____ Текст для изучения
Условно говоря, если бы современный сторонник толерантности (читай — позитивной дискриминации) пытался защитить пролетариат, он бы выдвинул множество предложений по улучшению положения рабочих, но при этом игнорировал бы взаимоотношения рабочего и капитала. Он действовал бы в полном соответствии с афоризмом Уайльда: пытался излечить язвы общества, не замечая, что средство лечения добывается созданием новых язв. Современный адепт терпимости защищает меньшинства, игнорируя среду, которая их порождает, т. е. делает виктимизированным меньшинством.
Если бы такая политика могла осуществляться в чистом виде, мы бы имели дело с социальным воплощением апории Зенона о стреле. Суть апории, напомню, состояла в том, что если мы представляем пространство как бесконечно делимое и при этом представляем эти бесконечно малые фрагменты как неподвижные, то движение становится невозможным. Если мы рассматриваем бесконечно малые сообщества не как интегрированные в общественный организм, а как целиком самостоятельные, в каком-то смысле неизменные, пытаемся вычленить всё более уникальные и малочисленные страты, то изменение общества становится невозможным, общество как таковое растворяется в этих стратах.
Впрочем, в чистом виде осуществление подобного подхода, вероятно, невозможно.
Общество потребления видит в меньшинствах в первую очередь специфическую касту потребителей, сам рынок легко подстраивается, создавая специфические виды услуг (от гей-проституции до вегетарианских ресторанов), но при этом социально меньшинства остаются неинтегри-рованы. Можно сказать, создание специальных экономических кластеров, нацеленных на обслуживание меньшинства, может даже препятствовать его социальной интеграции, относительное экономическое благополучие может умерщвлять социальную активность.
Жижек не упоминает об этом, он формулирует проблему несколько иначе: он говорит, что та «вывихну-тость» — та травма, которую преодолевает меньшинство, больше не может этим меньшинством презентоваться как знак неблагополучия социальной системы в целом (см. об этом выше). Такое определение порождает много вопросов. В описании Жижека манифестация наличия неблагополучия важнее попыток его преодоления: для него, возможно, даже неважно, наличествуют ли признаки кризиса системы или только манифестируются, но в таком случае мы имеем дело с каким-то симуля-кром социальной активности — разрешение социальных проблем в нём почти невозможно.
Жижек, впрочем, последователен: наиболее революционным он считает истерический дискурс. Истерик же, если я верно понимаю Лакана, получает удовольствие именно от невозможности удовлетворения своих желаний — именно невозможность и является целью истерика. Это соотносится с размышлением Жижека о формах предательства революции — по сути, в описании Жижека любое отношение к свершившемуся перевороту может быть только его предательством. Революция — нечто не-продолжаемое. Впрочем, насколько верно понимается истерический дискурс как наиболее революционный — большой вопрос. Если отвлечься от теоретизирования, то едва ли дискурс, скажем, марксова «Капитала» можно назвать истерическим при его вполне революционном характере. Тут можно сказать, что дискурс революционной литературы и революционный дискурс — не одно и то же, но всё же в какой степени они могут отличаться — большой вопрос.
________
____ Предоставленные записи
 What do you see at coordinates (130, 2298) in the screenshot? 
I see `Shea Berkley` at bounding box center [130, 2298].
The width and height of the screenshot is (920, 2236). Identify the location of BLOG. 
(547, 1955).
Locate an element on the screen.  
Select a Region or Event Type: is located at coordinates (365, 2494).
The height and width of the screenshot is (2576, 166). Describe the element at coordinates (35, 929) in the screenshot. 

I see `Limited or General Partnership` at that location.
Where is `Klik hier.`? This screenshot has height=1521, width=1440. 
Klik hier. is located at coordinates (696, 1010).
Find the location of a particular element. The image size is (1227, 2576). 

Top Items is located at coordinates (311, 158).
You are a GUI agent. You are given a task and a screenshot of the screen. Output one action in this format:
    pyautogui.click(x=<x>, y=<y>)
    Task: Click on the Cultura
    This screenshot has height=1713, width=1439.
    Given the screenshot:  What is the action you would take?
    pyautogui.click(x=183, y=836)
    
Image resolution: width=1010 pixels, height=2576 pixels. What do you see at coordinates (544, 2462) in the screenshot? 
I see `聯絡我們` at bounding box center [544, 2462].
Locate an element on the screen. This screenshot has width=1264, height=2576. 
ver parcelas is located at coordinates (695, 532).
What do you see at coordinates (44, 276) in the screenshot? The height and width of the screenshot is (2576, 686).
________
Задание A> Какой дискурс Жижек, согласно тексту для изучения, считает наиболее революционным?
Задание B> Перечислите всех мыслителей и писателей, чьи имена упоминаются в тексте для изучения.
Записи здесь никакой роли не играют.

Ответ A> Истерический дискурс.

Ответ B> Уайльд, Зенон, Жижек, Лакан, Маркс.